The University of Iowa reports it took in a record amount of external funding in the last fiscal year.
Marty Scholz, is the U-I’s vice president for research. “We’re up to a little short of 589 million dollars — which is up six percent from last — up almost 35 million from last year,” he says. The funding includes gifts and grants and Scholz says they were able to get some funding from sources that they haven’t seen as much funding from in the past.
That includes a National Science Foundation grant to study STEM education, and a grant from the Department of Defense.
“The particular project that we have is to do some rehabilitation medicine, to devise some new devices. And then some other funding from the Department of Education, some places where we’ve always had some funding, but are getting a little more funding,” Scholz explains. “The number one funder continues to be the National Institutes of Health.” The funding from the NIH totaled nearly $171 million in the 2019 fiscal year.
He says obtaining the funding is very competitive process that includes other schools from across the country, and in some cases worldwide. “You have to know your audience, know who you’re writing for. But also for some of these agencies — especially the ones that we sort of call the mission agencies like the Department of Defense — you have know what it is that they want,” Scholz says. “So you have to work with them to figure out if what you do can help solve one of the problems that they have,” according to Scholz.
Scholz says the funding for research is not only important for those doing the work– but it also reaches beyond the researchers to students. “A lot of these projects involve students, almost all of them involve students of some sort.
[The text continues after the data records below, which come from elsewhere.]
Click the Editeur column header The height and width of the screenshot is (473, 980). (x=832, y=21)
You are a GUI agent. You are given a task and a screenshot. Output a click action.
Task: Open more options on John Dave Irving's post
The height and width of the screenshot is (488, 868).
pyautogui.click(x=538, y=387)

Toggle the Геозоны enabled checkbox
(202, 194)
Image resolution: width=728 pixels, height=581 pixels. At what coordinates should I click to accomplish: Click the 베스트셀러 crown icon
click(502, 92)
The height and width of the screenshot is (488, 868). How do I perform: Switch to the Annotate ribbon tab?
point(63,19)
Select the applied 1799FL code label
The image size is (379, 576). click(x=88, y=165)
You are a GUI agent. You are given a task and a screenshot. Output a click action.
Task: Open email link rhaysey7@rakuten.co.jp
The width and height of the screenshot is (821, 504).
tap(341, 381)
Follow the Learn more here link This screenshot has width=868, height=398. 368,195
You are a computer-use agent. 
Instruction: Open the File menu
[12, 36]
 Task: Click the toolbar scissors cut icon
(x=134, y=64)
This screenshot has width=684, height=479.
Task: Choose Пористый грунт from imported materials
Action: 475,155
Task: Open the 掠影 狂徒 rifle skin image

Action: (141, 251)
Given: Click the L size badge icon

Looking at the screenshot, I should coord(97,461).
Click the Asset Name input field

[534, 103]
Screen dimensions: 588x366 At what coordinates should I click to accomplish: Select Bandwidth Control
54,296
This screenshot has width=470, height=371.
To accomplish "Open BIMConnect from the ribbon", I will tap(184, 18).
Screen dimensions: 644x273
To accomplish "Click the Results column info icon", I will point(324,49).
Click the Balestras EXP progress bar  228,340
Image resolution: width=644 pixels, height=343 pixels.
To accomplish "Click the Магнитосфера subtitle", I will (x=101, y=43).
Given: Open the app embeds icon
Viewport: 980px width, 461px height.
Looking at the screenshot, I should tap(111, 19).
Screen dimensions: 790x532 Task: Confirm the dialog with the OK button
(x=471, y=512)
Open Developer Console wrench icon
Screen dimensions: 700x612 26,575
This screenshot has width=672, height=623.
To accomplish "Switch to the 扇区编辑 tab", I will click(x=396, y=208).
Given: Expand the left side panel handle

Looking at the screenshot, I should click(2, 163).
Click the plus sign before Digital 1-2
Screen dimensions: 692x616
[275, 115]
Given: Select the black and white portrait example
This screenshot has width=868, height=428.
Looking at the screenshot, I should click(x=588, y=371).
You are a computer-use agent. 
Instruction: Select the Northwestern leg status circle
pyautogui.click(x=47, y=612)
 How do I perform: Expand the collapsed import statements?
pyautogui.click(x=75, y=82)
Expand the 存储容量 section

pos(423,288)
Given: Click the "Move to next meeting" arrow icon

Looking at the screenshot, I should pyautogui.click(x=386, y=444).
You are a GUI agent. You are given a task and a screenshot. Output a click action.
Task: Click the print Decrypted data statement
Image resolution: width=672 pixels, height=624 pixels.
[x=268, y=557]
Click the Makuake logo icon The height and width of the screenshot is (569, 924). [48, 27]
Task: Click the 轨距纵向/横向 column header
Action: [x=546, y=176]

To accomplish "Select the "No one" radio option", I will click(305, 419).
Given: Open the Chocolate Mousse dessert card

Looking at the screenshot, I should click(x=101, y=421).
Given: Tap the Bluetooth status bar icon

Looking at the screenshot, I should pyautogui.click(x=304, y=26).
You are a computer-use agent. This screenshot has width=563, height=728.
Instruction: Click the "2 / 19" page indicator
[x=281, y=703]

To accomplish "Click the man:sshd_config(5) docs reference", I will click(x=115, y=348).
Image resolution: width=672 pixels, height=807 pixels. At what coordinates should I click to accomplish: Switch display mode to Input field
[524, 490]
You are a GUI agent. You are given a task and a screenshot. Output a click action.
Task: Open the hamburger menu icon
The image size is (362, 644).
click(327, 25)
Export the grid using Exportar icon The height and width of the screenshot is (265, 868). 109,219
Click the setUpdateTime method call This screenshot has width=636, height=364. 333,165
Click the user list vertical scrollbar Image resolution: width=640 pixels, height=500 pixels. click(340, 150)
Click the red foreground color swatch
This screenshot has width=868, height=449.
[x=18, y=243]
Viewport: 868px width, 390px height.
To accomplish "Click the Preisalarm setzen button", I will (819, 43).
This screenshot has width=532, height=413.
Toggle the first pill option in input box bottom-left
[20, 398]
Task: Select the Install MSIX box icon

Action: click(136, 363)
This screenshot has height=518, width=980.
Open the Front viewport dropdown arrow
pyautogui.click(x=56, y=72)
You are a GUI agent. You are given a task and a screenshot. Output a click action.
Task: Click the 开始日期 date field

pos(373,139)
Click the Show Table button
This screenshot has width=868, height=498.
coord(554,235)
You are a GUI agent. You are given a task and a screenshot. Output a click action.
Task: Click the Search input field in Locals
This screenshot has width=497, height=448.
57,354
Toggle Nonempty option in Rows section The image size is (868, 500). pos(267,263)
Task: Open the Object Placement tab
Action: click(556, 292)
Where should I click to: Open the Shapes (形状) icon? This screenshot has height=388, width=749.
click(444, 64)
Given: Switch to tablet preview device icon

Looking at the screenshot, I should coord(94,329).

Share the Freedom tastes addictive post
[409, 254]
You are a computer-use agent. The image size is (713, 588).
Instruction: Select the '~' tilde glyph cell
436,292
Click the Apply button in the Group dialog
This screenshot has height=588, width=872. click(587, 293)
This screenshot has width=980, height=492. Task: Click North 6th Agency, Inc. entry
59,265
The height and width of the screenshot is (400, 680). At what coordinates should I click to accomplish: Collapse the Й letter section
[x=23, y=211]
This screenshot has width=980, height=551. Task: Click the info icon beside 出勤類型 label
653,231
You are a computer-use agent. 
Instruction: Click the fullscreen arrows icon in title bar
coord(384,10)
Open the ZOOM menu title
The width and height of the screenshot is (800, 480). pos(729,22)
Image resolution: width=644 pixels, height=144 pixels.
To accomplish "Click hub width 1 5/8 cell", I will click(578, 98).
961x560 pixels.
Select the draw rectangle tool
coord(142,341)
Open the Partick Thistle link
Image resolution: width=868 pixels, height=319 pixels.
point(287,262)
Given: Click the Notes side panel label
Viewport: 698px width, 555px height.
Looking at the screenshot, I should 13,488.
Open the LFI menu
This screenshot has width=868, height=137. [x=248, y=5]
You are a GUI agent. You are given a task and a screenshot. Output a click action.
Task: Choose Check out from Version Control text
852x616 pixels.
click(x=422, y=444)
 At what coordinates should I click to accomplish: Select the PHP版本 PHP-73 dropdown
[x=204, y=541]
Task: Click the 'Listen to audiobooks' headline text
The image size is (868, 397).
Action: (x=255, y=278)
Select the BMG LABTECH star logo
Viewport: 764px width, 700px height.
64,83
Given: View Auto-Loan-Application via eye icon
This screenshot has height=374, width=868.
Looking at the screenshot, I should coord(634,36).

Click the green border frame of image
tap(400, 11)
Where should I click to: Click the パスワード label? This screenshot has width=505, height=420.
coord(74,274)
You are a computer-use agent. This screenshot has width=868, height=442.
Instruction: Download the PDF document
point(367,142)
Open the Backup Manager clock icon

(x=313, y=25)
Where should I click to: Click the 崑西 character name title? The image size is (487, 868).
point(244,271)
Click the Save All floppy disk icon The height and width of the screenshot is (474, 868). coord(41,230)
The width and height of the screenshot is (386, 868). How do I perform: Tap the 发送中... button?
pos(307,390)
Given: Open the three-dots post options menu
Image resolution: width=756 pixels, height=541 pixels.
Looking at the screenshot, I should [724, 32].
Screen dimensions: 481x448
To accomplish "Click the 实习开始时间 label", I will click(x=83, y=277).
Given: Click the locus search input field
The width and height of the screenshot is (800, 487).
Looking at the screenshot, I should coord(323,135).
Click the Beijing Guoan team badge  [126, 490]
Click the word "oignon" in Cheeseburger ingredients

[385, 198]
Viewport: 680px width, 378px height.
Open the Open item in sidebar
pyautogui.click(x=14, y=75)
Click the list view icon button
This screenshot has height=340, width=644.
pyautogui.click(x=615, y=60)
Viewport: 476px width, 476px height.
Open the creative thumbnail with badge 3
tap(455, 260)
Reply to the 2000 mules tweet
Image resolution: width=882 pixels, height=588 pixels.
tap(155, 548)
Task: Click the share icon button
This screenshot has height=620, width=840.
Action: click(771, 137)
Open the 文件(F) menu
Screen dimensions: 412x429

So students are getting experiences out of the classroom to augment those classroom experiences,” Scholz says. “…Certainly the graduate students and others are learning hot to do research to do this for a career.”
The funding report does not include a $115 million award from NASA to Iowa physicist Craig Kletzing — which was the single largest externally funded research project in the U-I’s history. Some of that funding is expected to be included in the 2020 fiscal year.